▶ _WORK INSTRUCTIONS_
Copy out the entries character for character, starting at the line that contains "This screenshot has height=509, width=1087." and continuing through the last of the entries, both ends included.

▶ _SUPPLIED ENTRIES_
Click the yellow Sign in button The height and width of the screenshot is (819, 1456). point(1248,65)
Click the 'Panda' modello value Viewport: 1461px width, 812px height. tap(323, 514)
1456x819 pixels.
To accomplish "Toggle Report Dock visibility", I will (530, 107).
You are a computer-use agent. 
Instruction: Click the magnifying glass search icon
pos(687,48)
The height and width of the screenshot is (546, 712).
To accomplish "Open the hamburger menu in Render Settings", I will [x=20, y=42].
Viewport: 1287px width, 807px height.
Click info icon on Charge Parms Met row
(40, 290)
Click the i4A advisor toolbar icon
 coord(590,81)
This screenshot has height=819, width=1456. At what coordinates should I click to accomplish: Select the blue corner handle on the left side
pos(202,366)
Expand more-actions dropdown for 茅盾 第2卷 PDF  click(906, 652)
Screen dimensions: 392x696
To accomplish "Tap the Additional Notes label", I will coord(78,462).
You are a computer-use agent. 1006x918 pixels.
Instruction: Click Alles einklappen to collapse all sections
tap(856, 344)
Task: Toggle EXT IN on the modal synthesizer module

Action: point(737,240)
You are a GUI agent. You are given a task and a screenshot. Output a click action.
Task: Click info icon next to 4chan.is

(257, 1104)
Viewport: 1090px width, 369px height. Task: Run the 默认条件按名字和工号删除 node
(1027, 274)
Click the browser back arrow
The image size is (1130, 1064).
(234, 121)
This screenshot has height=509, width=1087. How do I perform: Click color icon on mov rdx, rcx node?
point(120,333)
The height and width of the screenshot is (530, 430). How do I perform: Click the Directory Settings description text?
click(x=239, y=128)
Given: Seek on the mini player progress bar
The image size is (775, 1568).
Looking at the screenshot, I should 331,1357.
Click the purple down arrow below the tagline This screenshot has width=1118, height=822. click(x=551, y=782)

▶ _CORRECT OUTPUT_
This screenshot has height=509, width=1087. How do I perform: Click color icon on mov rdx, rcx node?
point(120,333)
The height and width of the screenshot is (530, 430). How do I perform: Click the Directory Settings description text?
click(x=239, y=128)
Given: Seek on the mini player progress bar
The image size is (775, 1568).
Looking at the screenshot, I should 331,1357.
Click the purple down arrow below the tagline This screenshot has width=1118, height=822. click(x=551, y=782)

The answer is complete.